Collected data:

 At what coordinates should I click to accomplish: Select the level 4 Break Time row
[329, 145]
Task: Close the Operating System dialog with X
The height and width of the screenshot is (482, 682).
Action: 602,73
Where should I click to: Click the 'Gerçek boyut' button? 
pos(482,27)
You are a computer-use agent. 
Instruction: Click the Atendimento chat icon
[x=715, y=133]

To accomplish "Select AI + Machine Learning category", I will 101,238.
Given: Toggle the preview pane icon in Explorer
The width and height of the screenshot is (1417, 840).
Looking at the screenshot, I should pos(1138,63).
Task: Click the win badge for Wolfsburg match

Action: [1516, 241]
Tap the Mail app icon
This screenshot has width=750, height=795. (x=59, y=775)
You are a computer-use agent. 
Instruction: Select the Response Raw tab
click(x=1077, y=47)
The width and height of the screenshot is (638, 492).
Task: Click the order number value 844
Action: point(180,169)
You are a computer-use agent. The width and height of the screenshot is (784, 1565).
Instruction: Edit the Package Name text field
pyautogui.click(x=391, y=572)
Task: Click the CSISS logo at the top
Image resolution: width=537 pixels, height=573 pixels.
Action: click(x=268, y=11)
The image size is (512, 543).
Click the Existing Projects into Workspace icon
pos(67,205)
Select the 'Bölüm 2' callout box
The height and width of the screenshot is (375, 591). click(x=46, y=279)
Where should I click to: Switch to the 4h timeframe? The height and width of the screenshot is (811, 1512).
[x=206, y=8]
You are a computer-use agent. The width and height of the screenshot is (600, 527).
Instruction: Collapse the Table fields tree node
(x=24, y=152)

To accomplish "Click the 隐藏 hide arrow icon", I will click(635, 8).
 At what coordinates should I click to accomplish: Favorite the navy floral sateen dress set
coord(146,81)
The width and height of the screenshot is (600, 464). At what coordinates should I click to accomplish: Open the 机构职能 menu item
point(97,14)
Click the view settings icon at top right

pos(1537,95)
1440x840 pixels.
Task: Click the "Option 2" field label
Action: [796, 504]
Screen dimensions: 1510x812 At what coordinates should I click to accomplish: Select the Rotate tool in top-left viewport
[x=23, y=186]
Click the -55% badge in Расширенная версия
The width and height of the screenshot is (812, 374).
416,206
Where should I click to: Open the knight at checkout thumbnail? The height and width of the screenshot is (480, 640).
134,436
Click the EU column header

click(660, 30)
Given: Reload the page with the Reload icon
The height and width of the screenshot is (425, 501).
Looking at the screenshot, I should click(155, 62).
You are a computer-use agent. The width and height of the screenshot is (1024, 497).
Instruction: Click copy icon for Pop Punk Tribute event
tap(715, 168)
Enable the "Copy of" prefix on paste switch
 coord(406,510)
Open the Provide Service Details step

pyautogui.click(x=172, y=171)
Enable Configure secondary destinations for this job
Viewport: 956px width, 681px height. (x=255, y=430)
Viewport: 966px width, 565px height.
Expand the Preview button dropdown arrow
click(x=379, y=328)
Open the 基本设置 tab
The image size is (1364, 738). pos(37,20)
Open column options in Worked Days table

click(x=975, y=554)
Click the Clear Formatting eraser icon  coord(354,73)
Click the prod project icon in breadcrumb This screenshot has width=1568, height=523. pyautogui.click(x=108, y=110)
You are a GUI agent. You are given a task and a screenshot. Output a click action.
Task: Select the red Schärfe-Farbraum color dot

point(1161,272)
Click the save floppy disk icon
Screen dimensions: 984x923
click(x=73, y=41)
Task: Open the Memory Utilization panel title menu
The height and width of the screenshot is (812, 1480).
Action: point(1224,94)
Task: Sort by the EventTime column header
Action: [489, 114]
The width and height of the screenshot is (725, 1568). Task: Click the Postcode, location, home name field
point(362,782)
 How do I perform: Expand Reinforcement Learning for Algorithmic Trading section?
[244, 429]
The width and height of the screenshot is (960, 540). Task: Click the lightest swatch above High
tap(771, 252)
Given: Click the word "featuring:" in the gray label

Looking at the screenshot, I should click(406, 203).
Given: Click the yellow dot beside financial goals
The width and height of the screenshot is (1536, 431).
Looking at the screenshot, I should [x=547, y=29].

§ WORK INSTRUCTIONS
Working from the data above, extract solely the lines from the one containing "Tap the Mail app icon" through the one containing "is (784, 1565).", exactly as they appear, both included.

§ FINISHED TASK
Tap the Mail app icon
This screenshot has width=750, height=795. (x=59, y=775)
You are a computer-use agent. 
Instruction: Select the Response Raw tab
click(x=1077, y=47)
The width and height of the screenshot is (638, 492).
Task: Click the order number value 844
Action: point(180,169)
You are a computer-use agent. The width and height of the screenshot is (784, 1565).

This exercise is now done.